Menos de 20 anos atrás, 1 bilhão de borboletas oriundas de áreas a leste das Montanhas Rochosas chegavam aos abetos da espécie Abies religiosa no México, e mais de 1 milhão de borboletas-monarcas do oeste dessa cordilheira migravam para a costa da Califórnia a fim de passar o inverno. Desde então, os números diminuíram em mais de 90%, chegando a um mínimo recorde no ano passado no México.

Contagens preliminares neste outono boreal são encorajadoras, mas "um bom ano não significa que recuperamos a migração", disse Satterfield, 27, que estuda os efeitos da ação humana sobre o comportamento migratório.

Mas as coisas podem piorar. Satterfield e sua orientadora, Sonia Altizer, ecologista da Geórgia, temem que esforços bem-intencionados possam estar contribuindo para as agruras das monarcas.

Conservacionistas amadores vêm procurando compensar o drástico declínio das asclépias, a única planta onde as fêmeas da borboleta-monarca depositam seus ovos. Mas as asclépias mais comuns à venda para o plantio, dizem os cientistas, são as de uma espécie exótica, a asclépia tropical -não a espécie nativa com a qual as borboletas-monarcas evoluíram. Isso pode levar a uma reprodução fora de época, deixando as borboletas sob elevado risco de doenças e fracasso reprodutivo.

As borboletas-monarcas possuem um ciclo migratório dividido entre mais de uma geração. Por isso, seu ciclo de vida precisa estar sincronizado com o das asclépias onde elas depositam os ovos.

No retorno do México, as monarcas chegam ao Sudeste dos EUA logo depois do desabrochar das asclépias nativas, na primavera, e lá produzem a primeira de até três gerações de borboletas que procriam nas novas asclépias.

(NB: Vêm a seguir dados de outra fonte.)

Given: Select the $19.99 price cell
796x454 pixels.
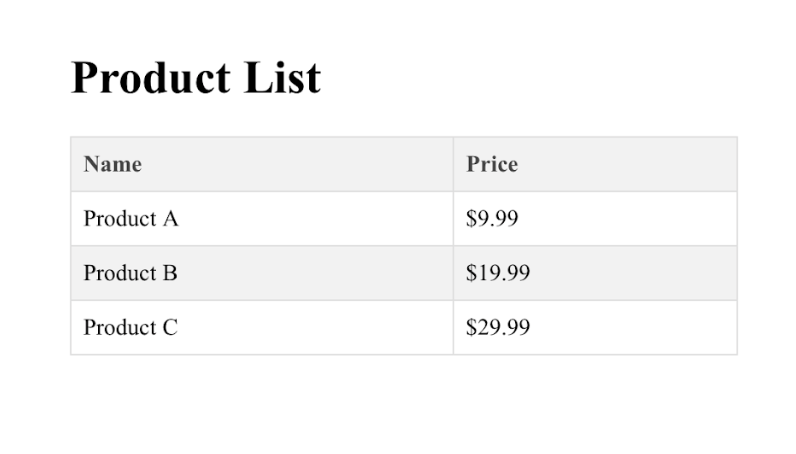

Quando as flores dessas plantas perenes começam a murchar, no outono, uma geração final de borboletas normalmente surge em um estado sexual imaturo. Em vez de se reproduzirem ali, numa época em que o alimento é escasso e as lagartas podem se congelar, elas voam para o México, onde esperam o final do inverno.

Aproximadamente 60% das asclépias nativas desapareceram entre 1999 e 2009. A perda coincidiu com o aumento do uso do herbicida Roundup em plantações de milho e soja. Enquanto isso, a reprodução das monarcas no Meio Oeste dos EUA despencou mais de 80%, bem como as populações dessa borboleta no México.

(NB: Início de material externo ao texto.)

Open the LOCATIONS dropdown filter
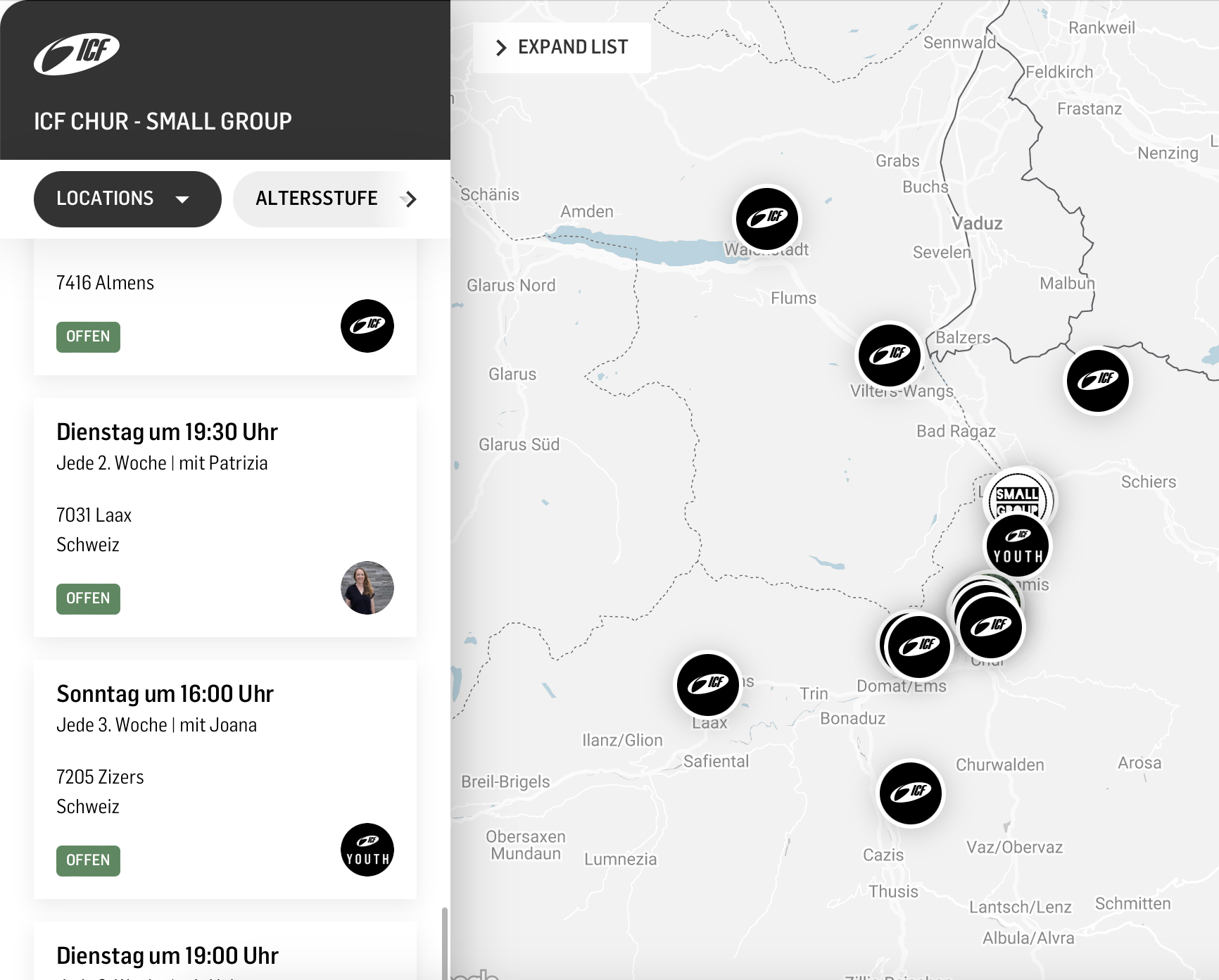1219x980 pixels. [127, 199]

Com a perda das asclépias nativas, as monarcas vêm encontrando asclépias tropicais, que sobrevivem de forma mais prolongada.

Altizer teme que, quando as borboletas encontram folhagem luxuriante no outono, elas podem começar a procriar e deixar de migrar. "Quando a asclépia fica disponível durante o inverno, isso muda o comportamento da borboleta."

Um estudo constatou que algumas monarcas migratórias estão desovando no Sudeste dos EUA quando encontram asclépias tropicais. Os relatos são preocupantes porque a procriação ininterrupta sobre as mesmas plantas pode levar à proliferação do parasita Ophryocystis elektroscirrha. Monarcas adultas infestadas podem transportar milhões de esporos que contaminam as asclépias e matam as lagartas que buscam alimento. Borboletas levemente infectadas em geral não conseguem voar e se reproduzir, morrendo de forma prematura.

Nem todos os especialistas se preocupam com as asclépias tropicais. "As monarcas utilizam uma área imensa no leste dos EUA, e essa planta constitui uma porção ínfima das asclépias encontradas por elas", disse Chip Taylor, da Universidade do Kansas.

Para saber se as monarcas migratórias estão se reproduzindo em locais onde há asclépias tropicais, Satterfield vai observar os ovos nas fêmeas e o comportamento reprodutivo dos machos. Caso os indivíduos marcados em outubro continuem por lá quando a migração se encerrar, ela saberá também que a migração foi interrompida.

Ninguém contesta que a perda de habitat das asclépias continua sendo a principal ameaça às borboletas-monarcas.

Se a sua população diminuir, os riscos antes considerados menos importantes -como o inverno severo e as doenças- podem se tornar catastróficos. Satterfield observou que "proteger a grande jornada da borboleta-monarca é crucial agora, quando ainda temos uma chance para isso".